Working data START
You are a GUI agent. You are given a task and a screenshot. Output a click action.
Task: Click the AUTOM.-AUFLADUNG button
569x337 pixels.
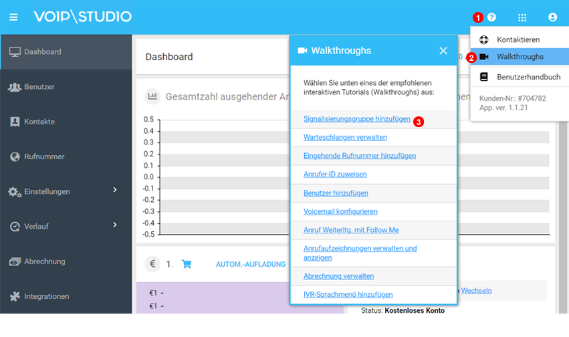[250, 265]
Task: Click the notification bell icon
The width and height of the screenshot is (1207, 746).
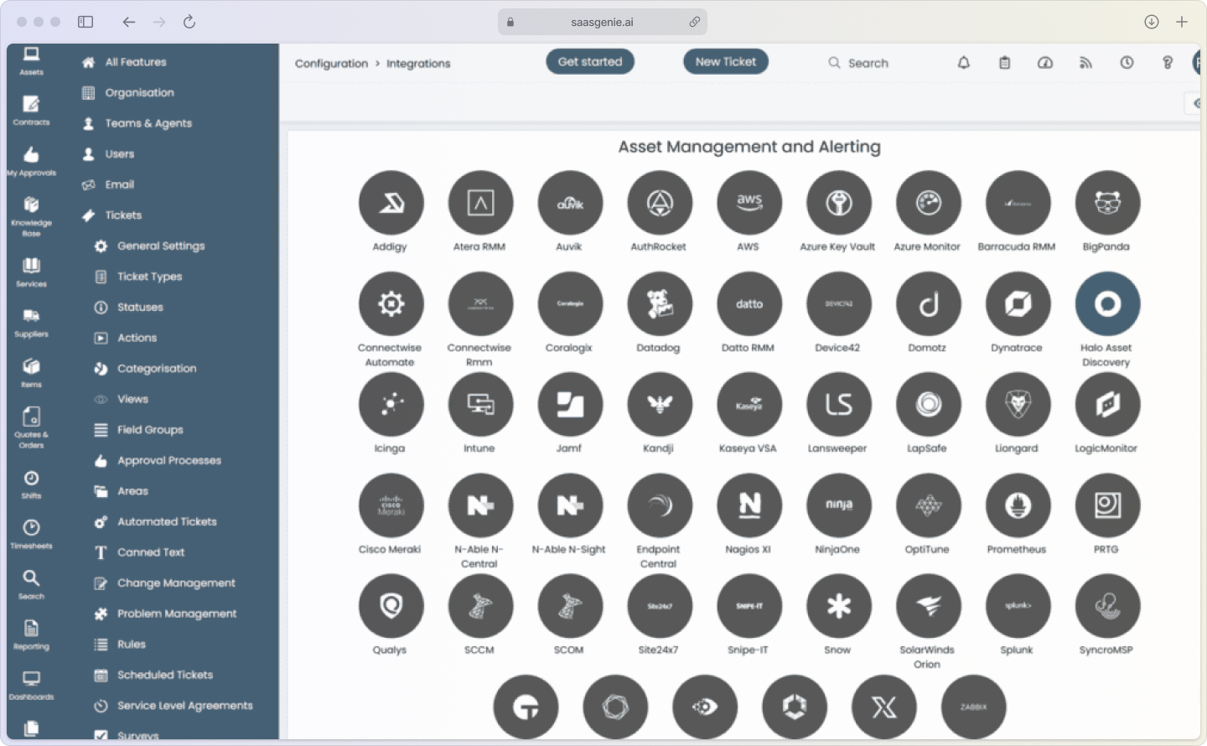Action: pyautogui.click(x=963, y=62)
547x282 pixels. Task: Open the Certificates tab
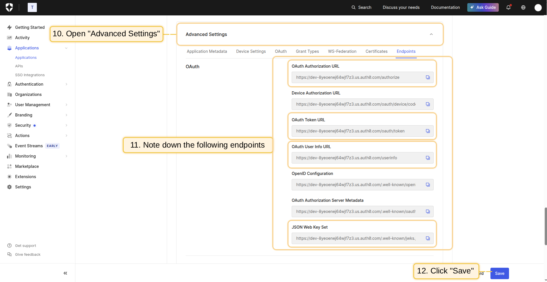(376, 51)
Working data END
Working data START
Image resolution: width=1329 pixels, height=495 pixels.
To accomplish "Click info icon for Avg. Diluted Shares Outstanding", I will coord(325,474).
Working data END
__Exercise brief__: Sift through the entries and copy every line with "icon".

__Solution for this problem__:
Task: Click the notification bell icon
To accomplish "Click info icon for Avg. Diluted Shares Outstanding", I will coord(325,474).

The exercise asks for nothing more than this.